Monday, September 22, 2014

Math Facts With a Kid Who Hates Review

One of the things that is so very challenging about Mad Natter is that he is an extremely quick learner - who abjectly hates all things to do with "review."  Add in the fact that math is one of those subjects you have to master before you move along, and it gets extremely tricky very quickly.

So, I've got a kiddo who blazes through everything in front of him as though his pants were on fire, the only way to extinguish them being to go as far and as fast as possible. Review goes nowhere, and it certainly doesn't go there fast.  This causes a huge problem. Largely because it means that if he does two problems, he figures he knows it and is ready to move on - whereas I need to watch him do another two, just so I can be sure he has it. We ran into this problem with Right Start math; he hated the review, so we just went through lessons as they came, and kept on moving on, right up until he needed to build off a skill he hadn't mastered. We moved to Math Mammoth and have seen a lot more success there. It's still a bit of a problem, though - how do I get him to do the review he needs to do to cement the skills, while still challenging him?  If I do all the problems on all the pages, he gets bored and revolts. If we do two or three, there is a risk of him not actually retaining that skill.

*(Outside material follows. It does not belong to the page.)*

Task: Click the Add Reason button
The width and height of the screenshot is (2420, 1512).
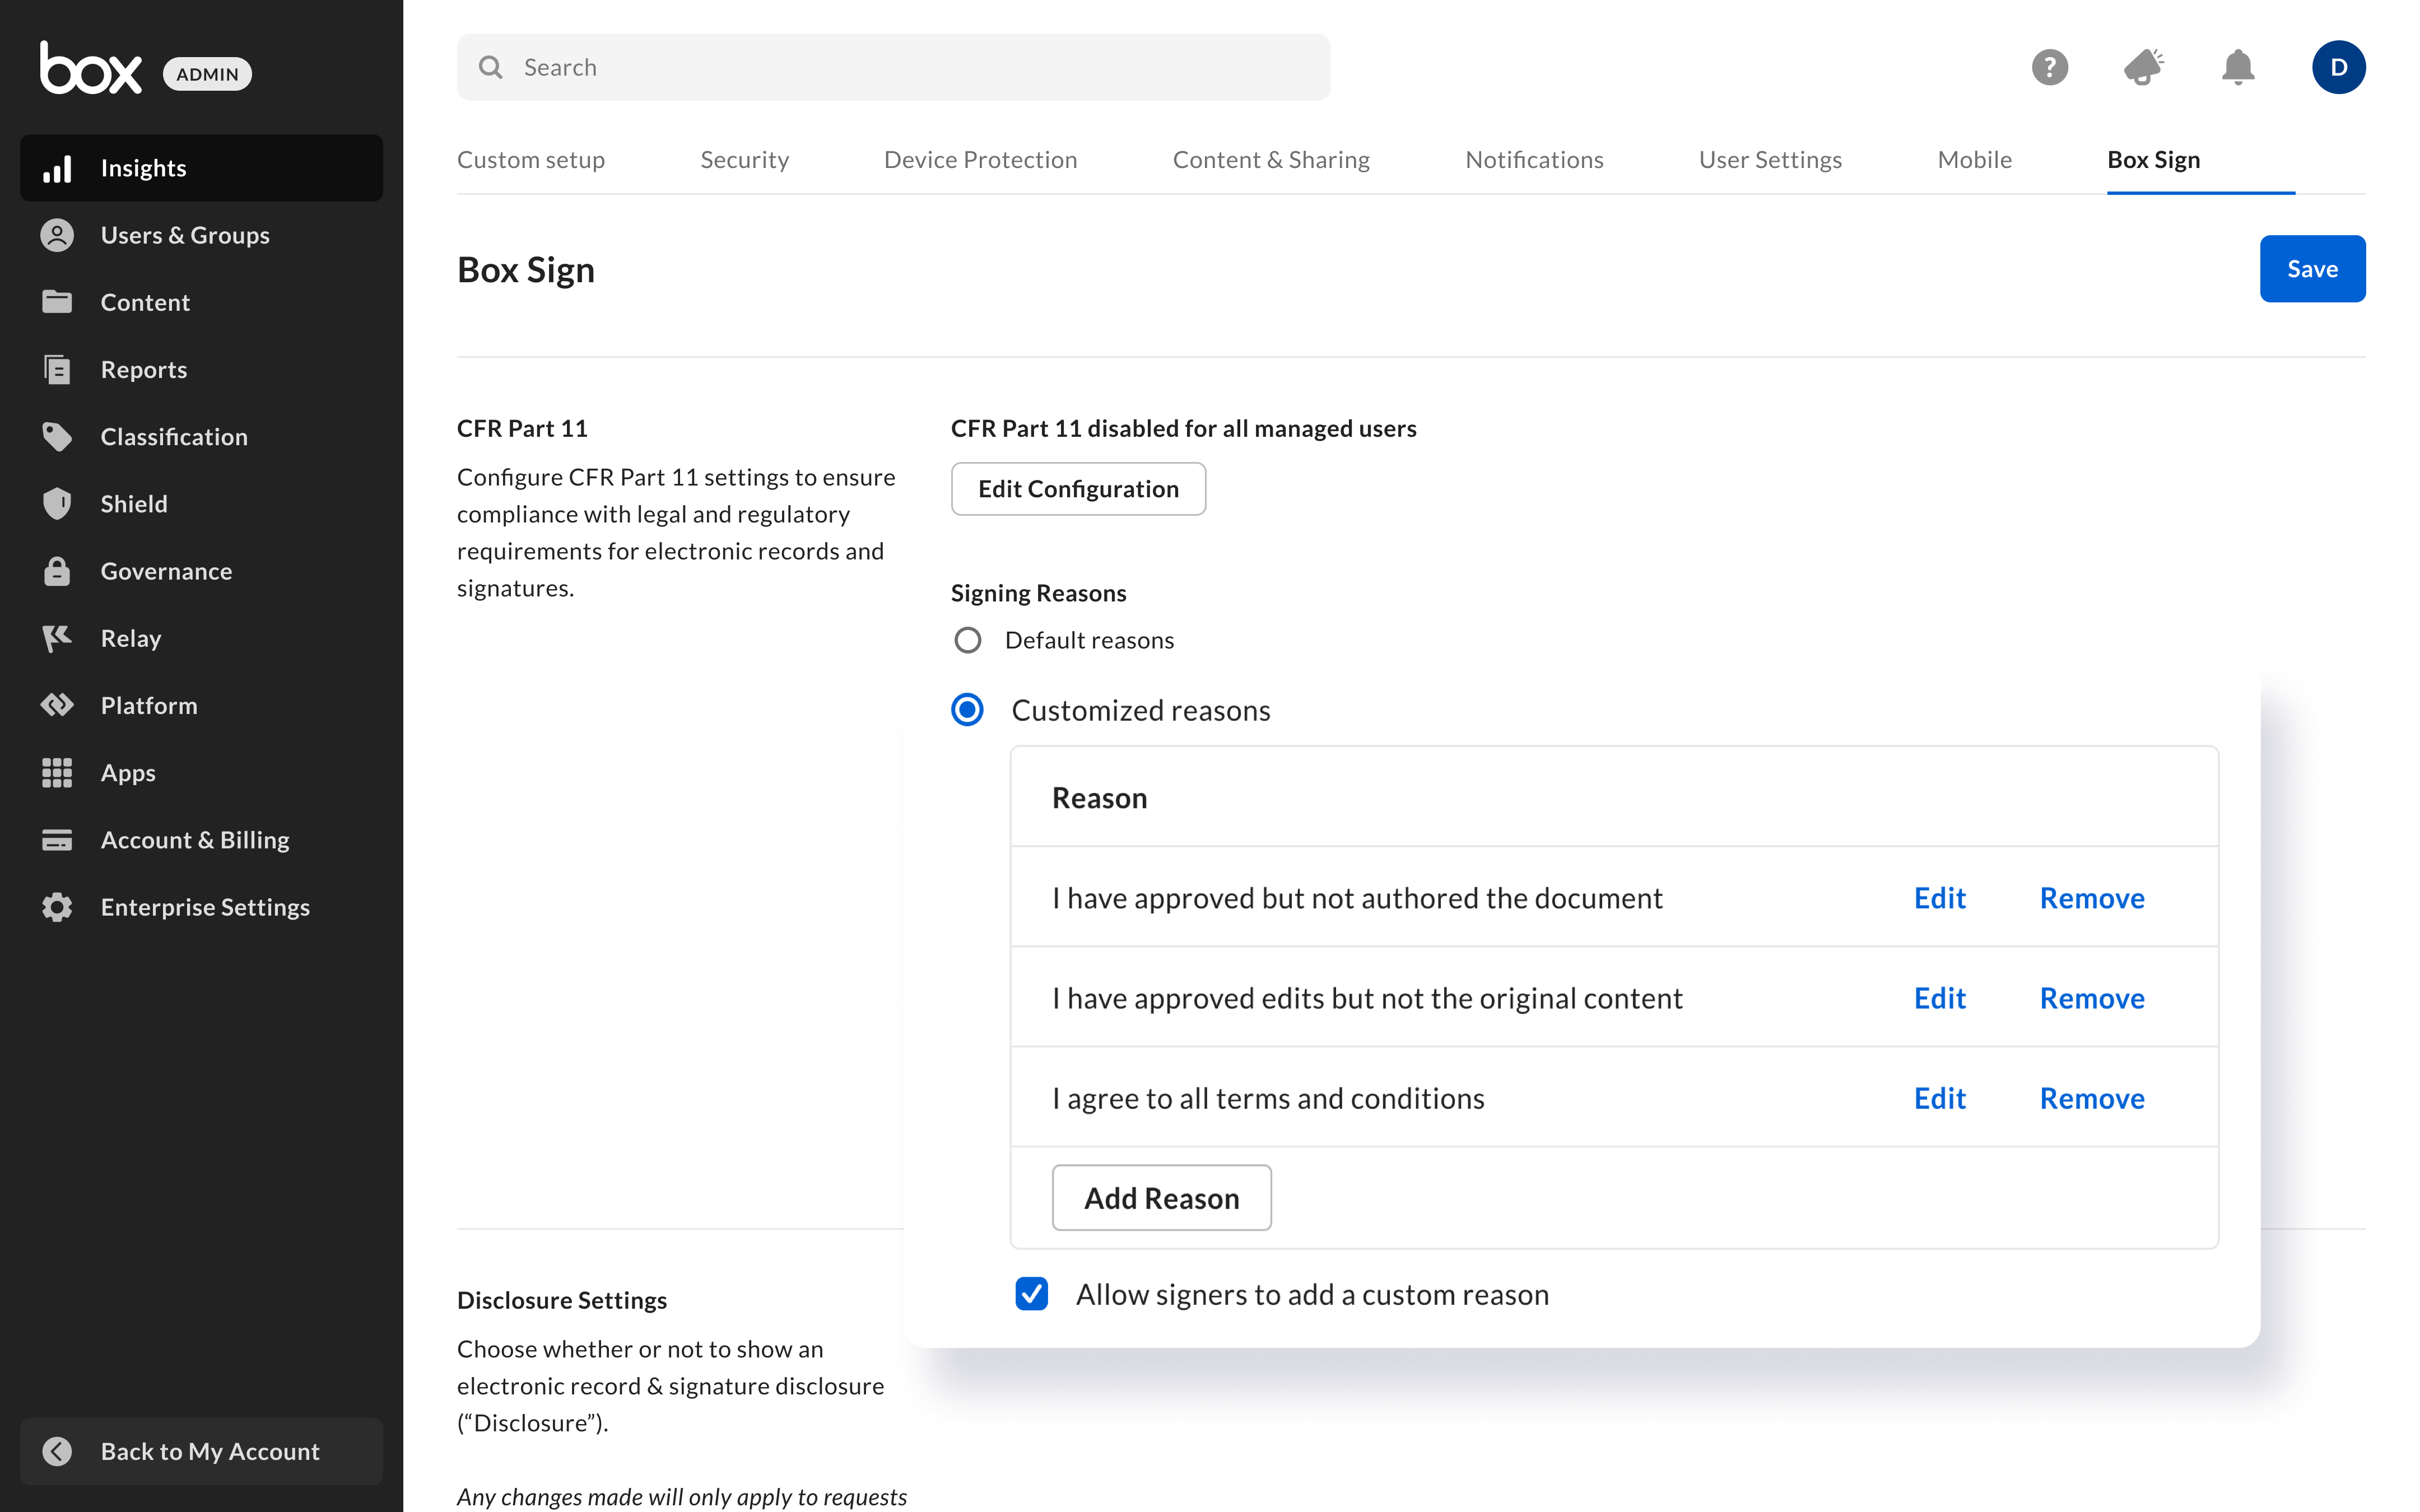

I've come up with two different things to try that seem to really help around here, and keep the actual revolting to a minimum. First, pre- and post- testing. Math Mammoth comes with editable tests, thank goodness. I can mock up the chapter tests ahead of time, allowing me to use those mock ups as pretests. If Mad Natter can score 85% or higher on the pretest, we skip the chapter outright. If he scores between 75% and 85%, we do remediation - we work strictly on the areas that were giving him trouble. This way, he doesn't spend weeks at a time stuck in a chapter on extremely basic addition due to lack of memorization or pencil-holding, but he also has instruction time on the areas he's weak in.  Once we're in the chapters, it has been as simple as being his scribe.

Mad Natter's fine motor skills lag behind his cognitive development. His average written number is about 1.5" tall, even on paper designed for letters half that height. This is extremely frustrating for him, so I just took it out of the equation. He has separate handwriting practice, I'm not going to push him for handwriting in all subjects if the handwriting isn't necessary for the subject. And so, Mad Natter will oftentimes do his math work sitting on my lap, with me writing the answers for him, and checking with him that I've done it right.

It's not a perfect system, but it works out for us. It might not develop his handwriting as quickly as having him write on his own, but it cuts out the amount of time screaming about how awful math is, and how much he hates doing math and how awful a mother I am, and how much he hates school, and he wants to go to The Public School - and then he realizes what has come out of his mouth and backtracks. Twenty minutes worth of drama over 7+5=.  I think I'll pass. Especially if it means that my little guy is still enjoying his math work, even if he swears he hates it before we start (when your choices are watching YouTube or working on math, who doesn't hate math?).